Elderly people, particularly vulnerable to the virus, were not singled out in the timetable announced Wednesday by Maduro, who said mass immunization of the general public will begin in April.

Venezuelan airport workers place packages containing 100,000 doses of the Russian Sputnik V vaccine against Covid-19 in a refrigerated truck at the Simon Bolivar international airport in La Guaira, Venezuela on February 13, 2021
Venezuelan airport workers place packages containing 100,000 doses of the Russian Sputnik V vaccine against Covid-19 in a refrigerated truck at the Simon Bolivar international airport in La Guaira, Venezuela on February 13, 2021 AFP / Yuri CORTEZ

Health Minister Carlos Alvarado said 70 percent of Venezuelans should be vaccinated by the end of 2021.

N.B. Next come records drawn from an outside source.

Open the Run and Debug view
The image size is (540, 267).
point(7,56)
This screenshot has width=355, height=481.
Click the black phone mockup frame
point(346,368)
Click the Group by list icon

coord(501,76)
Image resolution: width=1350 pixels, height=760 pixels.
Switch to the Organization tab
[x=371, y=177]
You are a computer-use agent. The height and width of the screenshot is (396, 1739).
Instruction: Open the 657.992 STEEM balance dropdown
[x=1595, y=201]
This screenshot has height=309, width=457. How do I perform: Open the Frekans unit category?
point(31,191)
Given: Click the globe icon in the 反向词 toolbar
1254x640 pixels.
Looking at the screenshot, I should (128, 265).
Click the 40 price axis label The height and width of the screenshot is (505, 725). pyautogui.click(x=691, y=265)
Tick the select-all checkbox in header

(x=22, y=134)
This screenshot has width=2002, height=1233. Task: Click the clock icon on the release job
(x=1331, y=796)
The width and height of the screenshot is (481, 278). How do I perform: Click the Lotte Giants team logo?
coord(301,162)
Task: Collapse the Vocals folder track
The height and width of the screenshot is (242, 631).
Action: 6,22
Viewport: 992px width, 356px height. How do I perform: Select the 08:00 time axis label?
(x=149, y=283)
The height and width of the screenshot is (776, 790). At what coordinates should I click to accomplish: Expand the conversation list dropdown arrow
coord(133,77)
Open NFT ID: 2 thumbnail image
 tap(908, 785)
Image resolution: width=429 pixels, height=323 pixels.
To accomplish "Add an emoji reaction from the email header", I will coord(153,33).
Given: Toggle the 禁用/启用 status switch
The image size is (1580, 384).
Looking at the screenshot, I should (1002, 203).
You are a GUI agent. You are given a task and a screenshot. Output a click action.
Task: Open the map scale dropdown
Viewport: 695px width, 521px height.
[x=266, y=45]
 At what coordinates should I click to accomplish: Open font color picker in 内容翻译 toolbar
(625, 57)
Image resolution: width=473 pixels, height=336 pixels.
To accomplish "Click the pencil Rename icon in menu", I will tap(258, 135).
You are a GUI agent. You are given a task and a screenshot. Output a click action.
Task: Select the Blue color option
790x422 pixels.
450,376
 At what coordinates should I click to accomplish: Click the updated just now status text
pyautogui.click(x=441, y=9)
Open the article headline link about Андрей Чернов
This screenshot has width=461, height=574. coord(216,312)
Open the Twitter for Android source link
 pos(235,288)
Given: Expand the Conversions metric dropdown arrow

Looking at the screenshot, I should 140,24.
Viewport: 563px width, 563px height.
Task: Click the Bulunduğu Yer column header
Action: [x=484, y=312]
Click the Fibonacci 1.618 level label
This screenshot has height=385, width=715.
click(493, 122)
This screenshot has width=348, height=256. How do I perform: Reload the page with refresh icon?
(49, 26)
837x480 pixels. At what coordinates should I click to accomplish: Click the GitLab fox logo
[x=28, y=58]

Venezuela has agreed to acquire 10 million doses of Sputnik V for $200 million and has reserved 1.4 to 2.4 million doses of the AstraZeneca/Oxford jab through the World Health Organization's Covax system.

There is no fixed timetable for future deliveries.

The Pan-American Health Organization said Wednesday that Venezuela needs to send an $18 million deposit before it can start receiving the doses it has reserved.

Venezuela, which took part in Sputnik V clinical trials, has officially recorded more than 134,000 cases and 1,297 Covid-19 deaths -- data that is questioned by organizations such as Human Rights Watch.